┌──

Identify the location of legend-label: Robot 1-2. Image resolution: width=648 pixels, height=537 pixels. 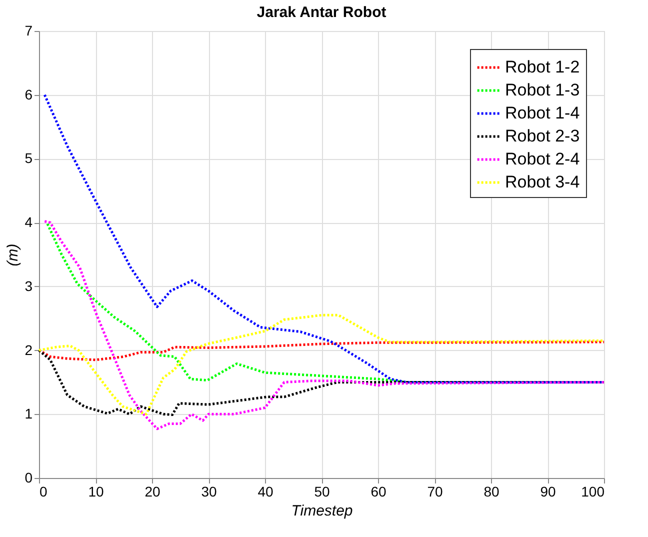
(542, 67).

└──
┌──

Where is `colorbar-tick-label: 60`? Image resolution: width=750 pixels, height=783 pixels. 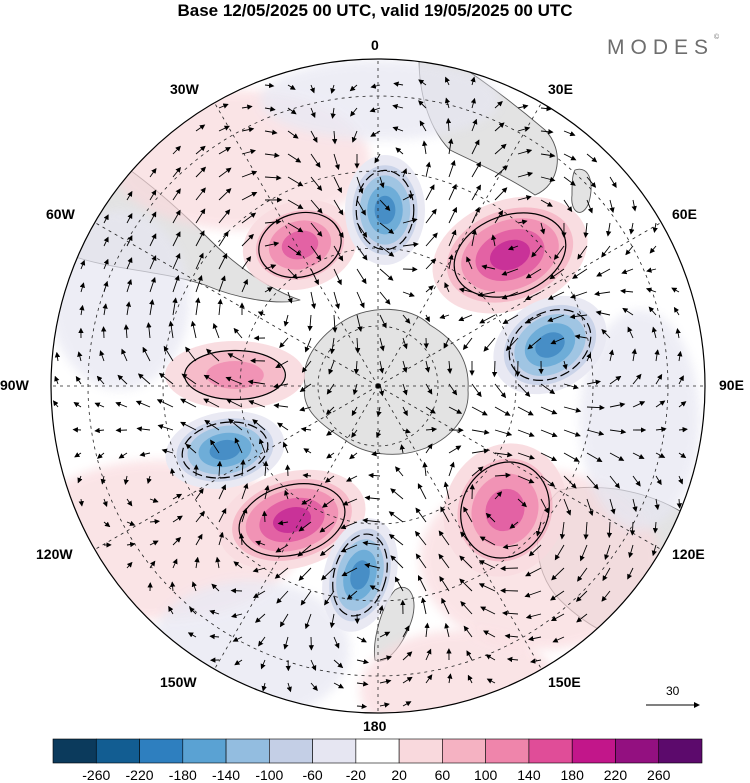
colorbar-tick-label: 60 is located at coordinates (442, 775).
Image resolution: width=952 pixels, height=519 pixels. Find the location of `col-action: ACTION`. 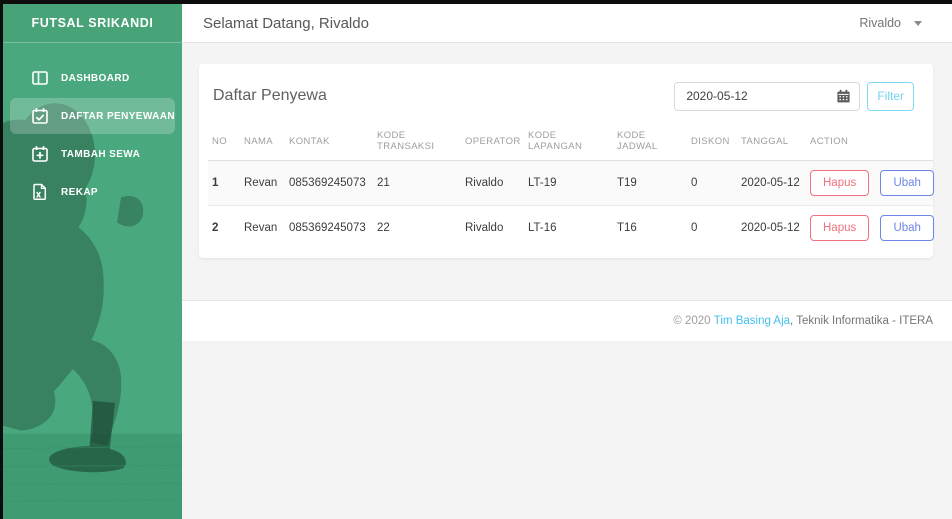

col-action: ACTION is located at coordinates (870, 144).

└──

Copy out everything from the line containing "pixels, height=783 pixels." down to the line containing "colorbar-tick-label: 60 is", replacing "resolution" with "size" and leaving all else as it is. Give only those lines, and leave the pictures out.

[EXPECTED ANSWER]
Where is `colorbar-tick-label: 60`? Image size: width=750 pixels, height=783 pixels. 
colorbar-tick-label: 60 is located at coordinates (442, 775).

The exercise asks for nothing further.